The obvious hazard of showery precipitation is the reduced visibility that it causes and that a VFR flight can quickly become an IFR flight. What is not so obvious is the severe turbulence that can also be created by a sudden intense rain shower. We as pilots need to understand that as rain falls it cools the air around it due to evaporation. This causes the cooler air to begin to descend in respect to the nearby warmer air. This creates down drafts and microbursts that can be quickly sheared by rising updrafts caused by both advection and convection. As a general rule its best to avoid any areas that are considered moderate to severe precipitation especially at low altitudes such as during takeoffs or landings. Areas that are experiencing virga (rain that evaporates prior to reaching the ground) should also be treated with the same caution and should also be avoided.
It’s probably obvious that thunderstorms are dangerous. A typical thunderstorm will release as much energy as a 20-kiloton nuclear bomb (the bomb dropped on Hiroshima was rated up to 18 kilotons), with larger storms producing as much as 100 times more energy than that. What isn’t so obvious is where the real danger of thunderstorms comes from.
We all know thunderstorms as imposing clouds with streaks of lightning and deafening thunder, but the lightning and thunder are largely not a threat to aircraft. The great thing about electricity is that it will always take the path of least resistance. Good thing for us is that our aircraft skin has a lot less electrical resistance than we do and the energy from a lightning strike (while likely blinding) will flow around the aircraft, defuse off our static wicks, and likely leave us unscathed. Thunder is just the cold air rushing in to meet where the superheated air of the lightning strike is and is basically clapping against itself. It poses no risk to flying other than the possibility of making the pilot jump in their seat.
The real danger of thunderstorms comes from the incredibly powerful up and downdrafts that are associated with the storms. These storms can have extreme updrafts that are immediately sheared by devastating downdrafts. These shears can be so strong that no aircraft can safely pass through them.

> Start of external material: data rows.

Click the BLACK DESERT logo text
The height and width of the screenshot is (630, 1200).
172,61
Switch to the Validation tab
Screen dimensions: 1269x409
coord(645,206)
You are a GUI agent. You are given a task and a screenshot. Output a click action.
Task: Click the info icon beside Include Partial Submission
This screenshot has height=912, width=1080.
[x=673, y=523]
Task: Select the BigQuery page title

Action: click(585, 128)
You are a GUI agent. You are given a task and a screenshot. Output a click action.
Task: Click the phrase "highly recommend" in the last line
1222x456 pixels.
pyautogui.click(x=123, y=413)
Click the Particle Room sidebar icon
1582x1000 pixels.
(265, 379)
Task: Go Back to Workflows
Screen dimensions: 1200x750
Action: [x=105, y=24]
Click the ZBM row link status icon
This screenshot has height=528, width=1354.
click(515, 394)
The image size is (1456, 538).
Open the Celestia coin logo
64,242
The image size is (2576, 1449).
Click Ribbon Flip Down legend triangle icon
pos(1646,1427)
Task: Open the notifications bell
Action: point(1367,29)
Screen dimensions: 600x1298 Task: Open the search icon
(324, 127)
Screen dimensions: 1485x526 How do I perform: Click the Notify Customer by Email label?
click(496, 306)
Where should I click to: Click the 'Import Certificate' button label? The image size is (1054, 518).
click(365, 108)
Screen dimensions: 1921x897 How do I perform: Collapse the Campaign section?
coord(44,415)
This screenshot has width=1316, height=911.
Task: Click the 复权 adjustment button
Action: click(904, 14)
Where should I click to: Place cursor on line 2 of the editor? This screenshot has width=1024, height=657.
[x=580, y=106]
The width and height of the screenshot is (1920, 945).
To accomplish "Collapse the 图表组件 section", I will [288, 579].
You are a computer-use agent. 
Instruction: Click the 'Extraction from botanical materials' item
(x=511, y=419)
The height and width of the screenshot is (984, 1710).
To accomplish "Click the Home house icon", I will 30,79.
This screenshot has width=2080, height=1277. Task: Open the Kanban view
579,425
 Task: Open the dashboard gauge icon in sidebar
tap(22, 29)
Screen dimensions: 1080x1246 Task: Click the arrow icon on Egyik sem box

Imagine being pulled upward by a 2000ft/min updraft and then immediately slammed back down by a downdraft in excess of 6000ft/min. The structural integrity and performance of your aircraft will be put to the test and I promise it will not be a smooth ride! These intense downdrafts can cause incredibly powerful microbursts near the ground and are one of the most dangerous hazards to aircraft. Flying through or under a thunderstorm of any size should be avoided at all cost!